Available data.
++++

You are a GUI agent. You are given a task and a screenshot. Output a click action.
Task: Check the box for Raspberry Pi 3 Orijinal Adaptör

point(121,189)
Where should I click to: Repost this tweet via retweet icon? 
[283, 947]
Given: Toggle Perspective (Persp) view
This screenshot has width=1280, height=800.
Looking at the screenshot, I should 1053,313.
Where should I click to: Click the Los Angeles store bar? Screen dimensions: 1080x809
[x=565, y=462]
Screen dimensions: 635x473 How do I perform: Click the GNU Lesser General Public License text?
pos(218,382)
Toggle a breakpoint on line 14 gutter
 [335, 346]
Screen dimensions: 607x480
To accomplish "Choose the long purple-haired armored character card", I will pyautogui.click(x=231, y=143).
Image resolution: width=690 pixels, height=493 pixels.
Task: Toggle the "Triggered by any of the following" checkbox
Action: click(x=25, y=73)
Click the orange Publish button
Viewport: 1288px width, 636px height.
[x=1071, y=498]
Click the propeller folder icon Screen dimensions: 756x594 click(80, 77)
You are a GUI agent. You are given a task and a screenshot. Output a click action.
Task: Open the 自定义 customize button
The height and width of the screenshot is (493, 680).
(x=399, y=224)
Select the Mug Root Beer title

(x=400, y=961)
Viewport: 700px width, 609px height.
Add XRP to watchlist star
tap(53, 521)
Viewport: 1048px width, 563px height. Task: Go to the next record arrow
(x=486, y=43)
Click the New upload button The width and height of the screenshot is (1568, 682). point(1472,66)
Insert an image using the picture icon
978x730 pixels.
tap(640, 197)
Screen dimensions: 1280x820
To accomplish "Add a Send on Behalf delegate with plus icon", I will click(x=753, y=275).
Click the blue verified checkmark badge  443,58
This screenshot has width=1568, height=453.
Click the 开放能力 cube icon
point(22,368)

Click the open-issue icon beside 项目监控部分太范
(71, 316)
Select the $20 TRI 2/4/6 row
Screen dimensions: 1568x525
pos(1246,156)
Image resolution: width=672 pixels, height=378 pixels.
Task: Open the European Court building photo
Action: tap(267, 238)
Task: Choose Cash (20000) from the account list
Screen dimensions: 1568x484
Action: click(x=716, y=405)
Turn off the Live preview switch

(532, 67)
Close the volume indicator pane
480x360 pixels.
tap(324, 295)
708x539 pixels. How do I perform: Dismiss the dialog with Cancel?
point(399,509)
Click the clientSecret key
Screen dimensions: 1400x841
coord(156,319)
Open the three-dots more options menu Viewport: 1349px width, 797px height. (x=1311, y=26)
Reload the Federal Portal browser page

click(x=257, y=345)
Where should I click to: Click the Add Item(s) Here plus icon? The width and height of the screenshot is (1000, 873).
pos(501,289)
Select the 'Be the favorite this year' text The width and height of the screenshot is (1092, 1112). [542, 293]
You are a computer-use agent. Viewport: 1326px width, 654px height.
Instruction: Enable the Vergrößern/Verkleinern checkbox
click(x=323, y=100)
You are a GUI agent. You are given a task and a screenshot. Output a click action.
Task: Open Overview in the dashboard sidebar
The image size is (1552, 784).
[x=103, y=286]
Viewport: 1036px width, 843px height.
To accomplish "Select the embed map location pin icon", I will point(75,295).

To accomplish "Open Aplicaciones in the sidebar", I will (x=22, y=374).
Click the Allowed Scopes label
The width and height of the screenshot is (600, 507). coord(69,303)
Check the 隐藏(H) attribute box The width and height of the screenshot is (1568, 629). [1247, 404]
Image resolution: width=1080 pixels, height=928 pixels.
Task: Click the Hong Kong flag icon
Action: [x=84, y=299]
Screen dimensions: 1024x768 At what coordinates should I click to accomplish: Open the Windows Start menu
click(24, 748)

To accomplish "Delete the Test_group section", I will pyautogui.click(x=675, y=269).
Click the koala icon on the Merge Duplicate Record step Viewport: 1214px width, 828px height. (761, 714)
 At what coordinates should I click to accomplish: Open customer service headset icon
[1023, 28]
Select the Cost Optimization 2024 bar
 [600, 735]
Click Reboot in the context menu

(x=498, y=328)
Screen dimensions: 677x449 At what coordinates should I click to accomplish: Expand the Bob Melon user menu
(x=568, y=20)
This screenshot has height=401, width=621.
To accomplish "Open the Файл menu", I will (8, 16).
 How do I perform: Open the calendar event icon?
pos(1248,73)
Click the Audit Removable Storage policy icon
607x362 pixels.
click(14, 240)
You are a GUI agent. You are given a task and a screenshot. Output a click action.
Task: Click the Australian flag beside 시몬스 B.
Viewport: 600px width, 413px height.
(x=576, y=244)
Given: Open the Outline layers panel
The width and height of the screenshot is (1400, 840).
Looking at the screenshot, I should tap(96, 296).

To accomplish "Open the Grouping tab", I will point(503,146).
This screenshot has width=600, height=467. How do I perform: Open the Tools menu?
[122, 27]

++++

Work task. Lines after the one containing "Given: Toggle Perspective (Persp) view" are not part of the task. Output the entries exactly from their first line through that one.

Output of the task.
You are a GUI agent. You are given a task and a screenshot. Output a click action.
Task: Check the box for Raspberry Pi 3 Orijinal Adaptör

point(121,189)
Where should I click to: Repost this tweet via retweet icon? 
[283, 947]
Given: Toggle Perspective (Persp) view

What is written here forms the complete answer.